Prediction Markets Are Attracting High-Profile Investors

While AQR’s plans are still in their infancy, the timing is no coincidence. Prediction markets such as Kalshi and Polymarket have drawn some of the leading names in finance into what many still consider a legal gray area. By packaging sports outcomes as regulated financial contracts, they have created a hybrid marketplace where the boundary between betting and derivatives trading is getting increasingly blurrier.

Other firms have already ventured into the market. Intercontinental Exchange, the parent company of the New York Stock Exchange, has pledged up to $2 billion toward Polymarket. Susquehanna International Group has built a dedicated sports unit and is actively making markets on Kalshi. An AQR entry into the market would cement this trend as it seeks to explore a data-rich ecosystem.

Asness did not disclose whether AQR is considering directional wagering or if it would focus on liquidity provision, an area where quantitative approaches generally excel. However, the CIO indicated that the company sees a connection between its core expertise and the structure of modern sports markets that it can leverage.
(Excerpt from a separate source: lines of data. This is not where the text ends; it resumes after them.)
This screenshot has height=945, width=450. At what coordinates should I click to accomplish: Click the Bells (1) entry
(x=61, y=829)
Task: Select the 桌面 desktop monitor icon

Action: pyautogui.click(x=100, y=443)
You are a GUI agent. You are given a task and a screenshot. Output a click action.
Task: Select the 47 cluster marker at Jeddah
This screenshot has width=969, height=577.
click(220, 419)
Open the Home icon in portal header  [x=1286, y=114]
Betting Culture Is Not Without Its Downsides

Sports analytics are an integral part of AQR’s corporate culture. Asness himself co-wrote a 2018 academic paper that analyzed the most effective goaltender-pulling strategy in hockey. He suggested that such insights reflect the similar behavioral biases AQR studies in equity and futures markets. According to Asness, betting markets have not fully embraced data-driven decision-making, resulting in potential inefficiencies.

We think that, particularly in the betting markets, people are probably not as rational. So we do believe there might be opportunities there.
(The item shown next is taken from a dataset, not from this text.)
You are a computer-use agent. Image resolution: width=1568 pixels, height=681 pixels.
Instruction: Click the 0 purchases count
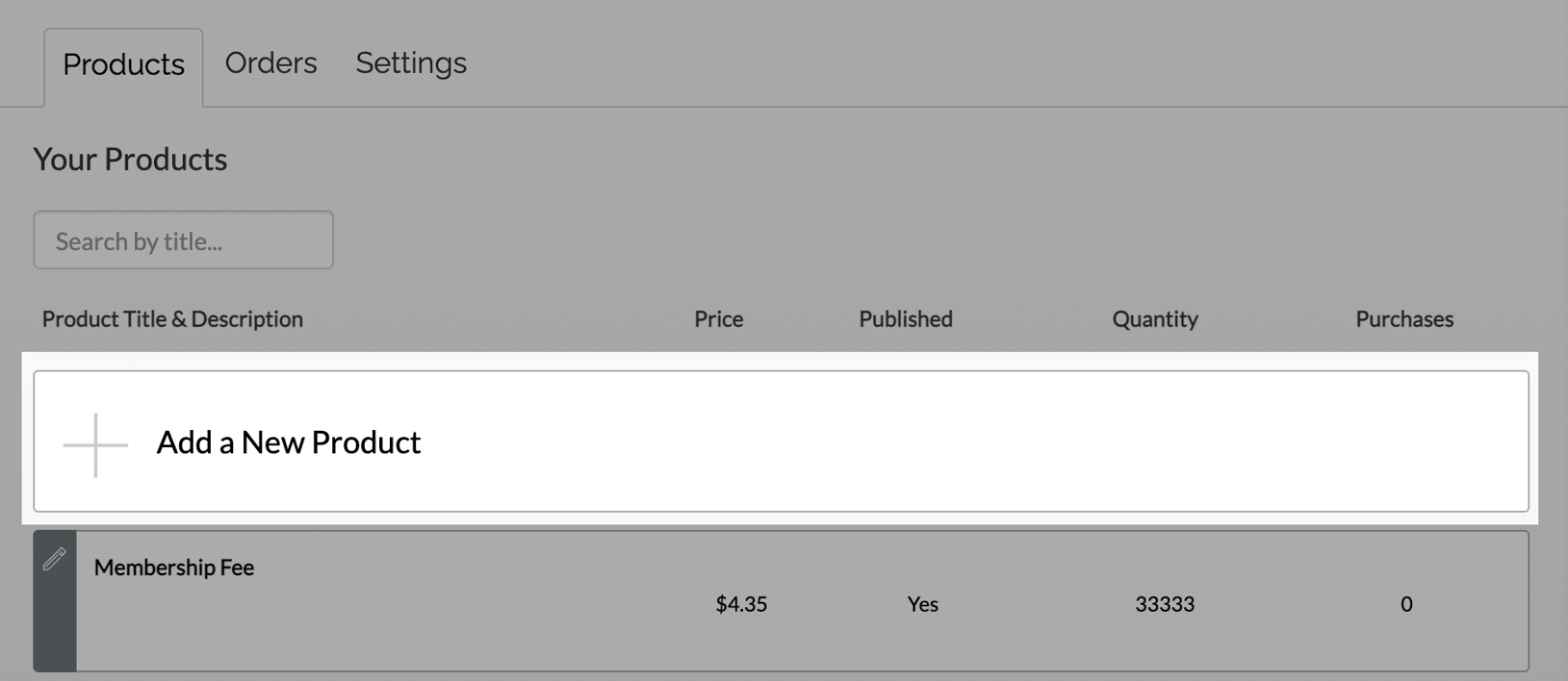click(1406, 604)
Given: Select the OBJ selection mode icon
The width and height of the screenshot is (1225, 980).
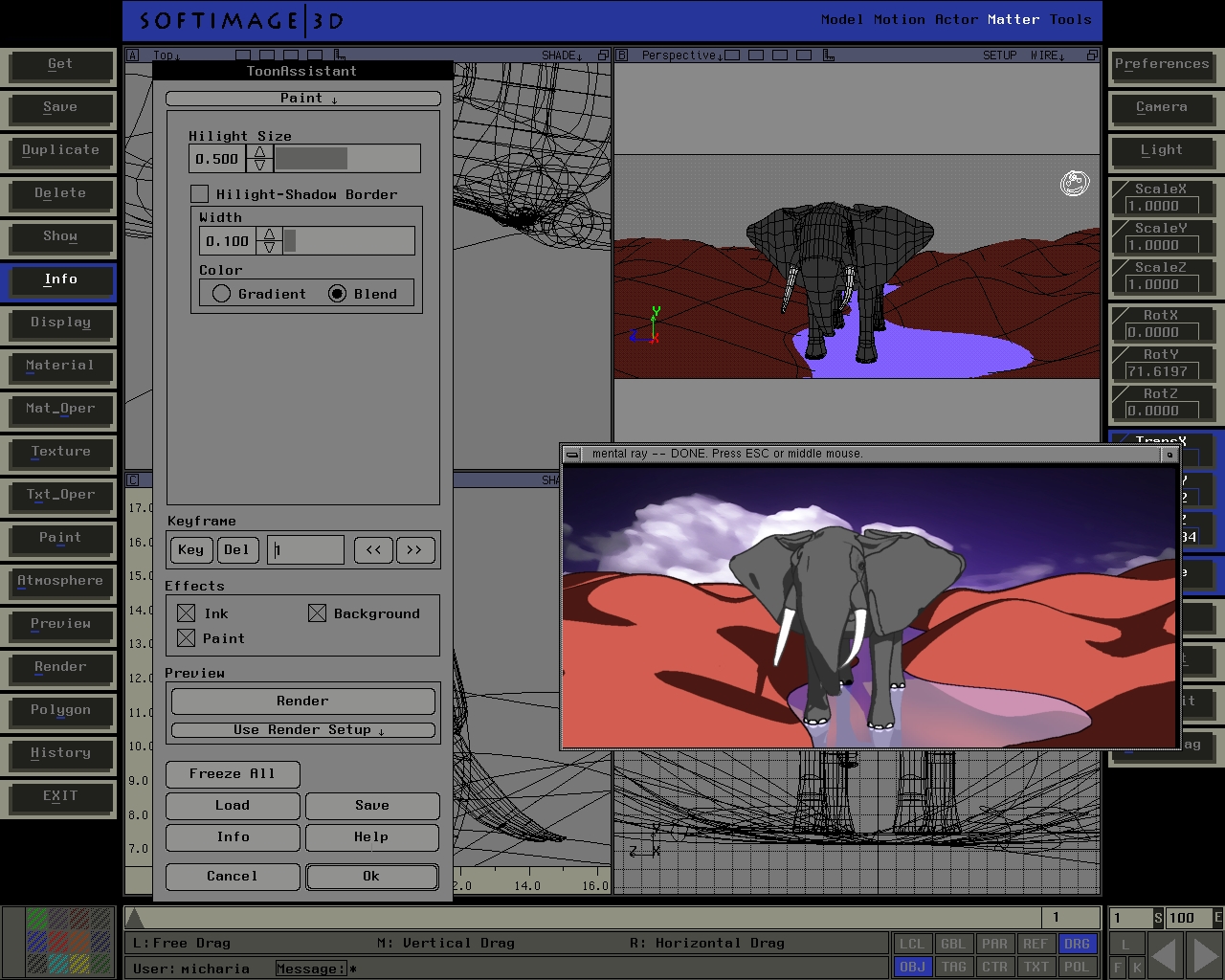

Cliff Asness, AQR Capital Management co-founder and CIO

However, Asness expressed some skepticism about what he calls the “gamification” of everyday investing. He was concerned that this trend was increasingly often causing retail bettors to wager more than they could afford. Asness further lamented that the rising sports betting culture was causing fans to care less about supporting their teams and more about their prop bets.

AQR’s decision on whether to enter the market may depend on the regulatory uncertainty hanging over the sector. Prediction platforms argue their contracts fall under federal commodities law, while individual states increasingly challenge that assumption. Meanwhile, the CFTC has declined to take a firm stance, leaving operators to operate in the gray area between financial regulation and gambling law.